Внизу нервно прохаживался мой гид из местных. Некое высокое лицо устраивало прием, и ему было велено проводить меня в ресторан.
— Мы опаздываем, — сказал он. — Поедем на лифте.
— Может, лучше пешком? — великодушно предложил я.
Он не ответил, только осуждающе посмотрел. Белый человек — а пешком, да еще на прием. Он даже покачал головой.
Чувство любопытства заглушило поднявшийся было стыд. Лифт пришел на удивление быстро. Он нажал кнопку второго этажа, и мы поехали.
Это был торжественный, я бы даже сказал, величественный подъем, вполне достойный приема высокого лица. Лифт двигался так, как будто вез нечто чрезвычайно хрупкое или драгоценное. Он боялся доставить мне хоть малейшее неудобство. Мне это нравилось. Проводник же мой, казалось, еще больше почернел от напряжения.
Минут через семь мы уже входили в праздничный, кондиционированный зал, в середине которого под наблюдением белого метрдотеля колдовали проворные официанты, добавляя последние штрихи к великолепию яств на огромном прямоугольнике стола.
Тут были и дары щедрого Атлантического океана, виртуозно приготовленные португальскими кулинарами; прибывшая из далеких краев бледно-розовая лососина, как говорится, со слезой; понятная дорогим гостям икра, ароматный, совершенно экзотический суп, рецепт которого был рожден, как прошептал мне на ухо сосед, еще в колониальную эпоху, но вот сохранился, так мы поддерживаем все хорошее, что досталось нам в наследство от прошлого; шампиньоны, запеченные в тесте с креветками, тонкие вина, которые стоявший за спиной официант наливал каждый раз, когда бокал оказывался пустым.

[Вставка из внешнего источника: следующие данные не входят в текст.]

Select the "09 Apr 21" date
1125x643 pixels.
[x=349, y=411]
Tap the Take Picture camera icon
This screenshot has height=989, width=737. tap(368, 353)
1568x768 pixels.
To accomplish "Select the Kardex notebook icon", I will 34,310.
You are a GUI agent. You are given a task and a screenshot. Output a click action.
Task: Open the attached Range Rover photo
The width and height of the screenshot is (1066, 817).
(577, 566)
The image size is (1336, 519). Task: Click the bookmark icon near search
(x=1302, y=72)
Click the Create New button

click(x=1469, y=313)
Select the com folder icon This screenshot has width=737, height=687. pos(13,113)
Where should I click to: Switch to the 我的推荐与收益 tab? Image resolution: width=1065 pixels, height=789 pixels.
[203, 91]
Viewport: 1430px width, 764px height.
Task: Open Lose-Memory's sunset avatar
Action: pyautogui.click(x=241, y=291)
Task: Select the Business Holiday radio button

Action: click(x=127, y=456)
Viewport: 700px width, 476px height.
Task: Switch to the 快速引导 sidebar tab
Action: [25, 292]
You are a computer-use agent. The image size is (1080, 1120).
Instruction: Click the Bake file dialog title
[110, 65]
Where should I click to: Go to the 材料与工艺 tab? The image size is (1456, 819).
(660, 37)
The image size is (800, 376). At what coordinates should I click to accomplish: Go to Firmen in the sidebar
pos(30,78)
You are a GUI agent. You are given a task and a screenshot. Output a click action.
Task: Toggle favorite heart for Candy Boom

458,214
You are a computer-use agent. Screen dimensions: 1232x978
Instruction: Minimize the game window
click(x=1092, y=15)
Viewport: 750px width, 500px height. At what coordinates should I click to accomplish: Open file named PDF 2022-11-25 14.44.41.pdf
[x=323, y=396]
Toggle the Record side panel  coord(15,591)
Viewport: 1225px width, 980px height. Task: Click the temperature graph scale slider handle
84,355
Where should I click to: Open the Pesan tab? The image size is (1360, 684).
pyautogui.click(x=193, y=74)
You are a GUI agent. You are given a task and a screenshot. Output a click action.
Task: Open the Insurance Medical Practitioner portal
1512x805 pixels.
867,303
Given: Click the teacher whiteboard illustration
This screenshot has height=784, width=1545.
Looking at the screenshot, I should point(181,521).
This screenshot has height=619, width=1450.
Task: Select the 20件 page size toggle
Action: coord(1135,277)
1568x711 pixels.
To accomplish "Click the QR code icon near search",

В середине пира хозяин вытащил несколько листков бумаги и прочитал о дружбе, которая нас издавна связывает, о трудной борьбе его народа против наглого врага, пользующегося помощью одной державы, о необходимости увеличения нашей помощи в этой борьбе, чтобы форпост свободы остался непокоренным.
После обеда хозяева сели в "мерседесы" и унеслись в темноту когда-то блестящей столицы.
— Может, и нам проехаться по ночному городу? — спросил я своего знакомого.
— Мы же ничего не увидим, — возразил тот. — Да и не рекомендуется. Постреливают.
— А какие-нибудь ресторанчики остались? Помнишь, мы как-то нашли на набережной неплохие креветки.
— Запомни: креветки ты видел сегодня в первый и последний раз. Я тоже вижу их нечасто — только на приемах.
— Значит, ничего не меняется?
— Ничего. Только бы хуже не стало.
И мы не поехали по темным душным улицам города, который когда-то считался одним из лучших курортов мира. Новый Лиссабон — так называли португальцы Луанду — столицу своей колонии Анголы. Широкие проспекты, ряды пальм на набережной, выложенной цветной плиткой, небоскребы контор и гостиниц, уютные виллы в зелени и цветах, бесчисленные кафе и рестораны, динамичная экономика, кормившая большинство ангольцев, — все это осталось в далеком прошлом, которое жирной кровавой чертой перечеркнула так называемая война за освобождение. Ангольцы освободились — но от чего? Что они доказали своей свободой? Какое будущее ожидает их потомков?
Увы, те же вопросы можно задать и многим другим африканским народам: ради чего вы сражались? Ради того, чтобы через несколько лет страна оказалась в руинах, а голод и болезни стали собирать куда больший урожай? Чтобы не прекращались ни на день в течение многих лет братоубийственные войны, преследования политических противников, пытки, тайные убийства, геноцид против целых народов? Чтобы время остановилось?
— Все остановилось! — возмущался я. — Ничего не работает. И это называется свободой!
— Ну, ты особенно не волнуйся, — остановил меня мой знакомый. — Они действительно натворили массу глупостей, но все же приспособились. Посмотри, трупы на улицах не валяются. Детишки, вон, даже вечером смеются. Парочки ходят по улицам, заглядывают в пустые витрины. Так что жизнь идет, ты не думай.
— А на что же они живут, если ничего не работает?